Estos dos casos son evidencia de que la intervención inadecuada de los medios puede llevar un caso al fracaso, crear verdades sin conocer los detalles, invalidar pruebas importantes, o hacer que no haya investigaciones profundas sobre el verdadero contexto de cada caso. Lo que importa es el linchamiento, el ánimo de venganza. Los medios y la sociedad se conforman con que haya alguien encerrado en la cárcel. 

Quizá haya más niñas abusadas en el barrio Bosque Calderón, quizá Uribe Noguera no actuaba solo, quizá se tenía confianza porque tenía gente conocida que le facilitaba acceso a las niñas, quizá Dora Lilia Galvez murió de un aneurisma por la impresión de ser agredida, lo que no implica que no haya vivido violencia sexual.
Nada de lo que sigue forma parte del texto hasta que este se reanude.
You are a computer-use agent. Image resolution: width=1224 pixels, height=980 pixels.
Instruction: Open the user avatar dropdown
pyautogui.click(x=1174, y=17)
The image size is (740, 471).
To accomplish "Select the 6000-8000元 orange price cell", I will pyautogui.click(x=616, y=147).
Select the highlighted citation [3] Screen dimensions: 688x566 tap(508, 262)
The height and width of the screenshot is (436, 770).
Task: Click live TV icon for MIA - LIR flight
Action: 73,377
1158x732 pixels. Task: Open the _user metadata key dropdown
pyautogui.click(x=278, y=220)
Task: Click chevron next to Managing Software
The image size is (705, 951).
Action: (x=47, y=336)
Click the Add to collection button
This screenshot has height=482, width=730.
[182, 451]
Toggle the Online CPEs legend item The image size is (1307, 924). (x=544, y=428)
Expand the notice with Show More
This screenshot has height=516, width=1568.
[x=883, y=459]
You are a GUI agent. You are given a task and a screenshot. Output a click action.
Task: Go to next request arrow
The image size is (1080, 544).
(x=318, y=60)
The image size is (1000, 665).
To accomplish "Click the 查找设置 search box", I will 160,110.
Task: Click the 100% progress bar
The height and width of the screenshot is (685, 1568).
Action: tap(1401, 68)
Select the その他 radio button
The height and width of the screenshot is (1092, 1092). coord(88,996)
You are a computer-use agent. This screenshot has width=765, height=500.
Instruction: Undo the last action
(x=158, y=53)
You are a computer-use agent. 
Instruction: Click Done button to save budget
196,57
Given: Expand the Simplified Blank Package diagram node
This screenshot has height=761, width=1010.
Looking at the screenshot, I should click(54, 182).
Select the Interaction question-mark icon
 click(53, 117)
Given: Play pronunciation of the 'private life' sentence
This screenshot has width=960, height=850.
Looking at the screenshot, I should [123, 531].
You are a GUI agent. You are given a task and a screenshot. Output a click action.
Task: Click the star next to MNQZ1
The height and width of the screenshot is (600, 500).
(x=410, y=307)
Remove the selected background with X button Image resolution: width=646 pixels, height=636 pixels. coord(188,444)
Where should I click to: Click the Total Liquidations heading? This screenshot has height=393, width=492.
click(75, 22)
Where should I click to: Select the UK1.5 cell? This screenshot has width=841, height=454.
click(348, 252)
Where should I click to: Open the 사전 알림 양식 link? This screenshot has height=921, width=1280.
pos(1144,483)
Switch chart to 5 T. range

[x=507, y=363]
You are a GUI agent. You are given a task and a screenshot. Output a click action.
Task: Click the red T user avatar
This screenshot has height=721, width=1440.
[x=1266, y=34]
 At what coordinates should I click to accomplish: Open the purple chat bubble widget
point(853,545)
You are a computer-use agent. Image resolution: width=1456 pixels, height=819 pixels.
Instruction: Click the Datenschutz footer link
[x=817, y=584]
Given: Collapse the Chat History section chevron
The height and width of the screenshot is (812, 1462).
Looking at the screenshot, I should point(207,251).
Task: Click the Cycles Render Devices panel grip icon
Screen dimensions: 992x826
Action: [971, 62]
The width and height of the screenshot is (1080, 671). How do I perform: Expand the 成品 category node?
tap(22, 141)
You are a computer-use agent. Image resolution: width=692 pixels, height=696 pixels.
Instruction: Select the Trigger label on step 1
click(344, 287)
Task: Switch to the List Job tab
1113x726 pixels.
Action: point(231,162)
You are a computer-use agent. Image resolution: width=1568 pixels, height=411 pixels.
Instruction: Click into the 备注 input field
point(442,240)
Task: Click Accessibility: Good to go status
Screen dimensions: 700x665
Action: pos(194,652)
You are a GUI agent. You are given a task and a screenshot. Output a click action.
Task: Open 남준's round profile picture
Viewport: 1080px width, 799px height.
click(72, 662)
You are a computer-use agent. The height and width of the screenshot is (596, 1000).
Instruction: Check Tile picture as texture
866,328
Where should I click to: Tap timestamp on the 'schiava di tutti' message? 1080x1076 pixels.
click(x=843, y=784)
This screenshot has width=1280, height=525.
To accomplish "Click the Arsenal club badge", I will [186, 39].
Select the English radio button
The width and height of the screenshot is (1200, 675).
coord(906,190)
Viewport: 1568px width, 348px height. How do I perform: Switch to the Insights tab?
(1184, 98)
Nunca sabremos nada de esto por cuenta del mal manejo de algunos medios, que se enfocan más en el morbo y el ánimo de venganza que en informar realmente. 

Los medios pueden ser maravillosos para crear consciencia social y para visibilizar formas de violencia contra las mujeres, pero cuando hacen buen uso de la información, y se preocupan por informar.

Necesitamos una justicia que actué rapidamente y de forma eficaz, pero no para responder ante exigencias de los medios o de una sociedad enfurecida. Lo que requerimos es una justicia que vaya al fondo de los hechos, que entienda lo que implica la violencia permanente contra mujeres y niñas, y sobre todo, que pueda ver el bosque entero, no solo un árbol.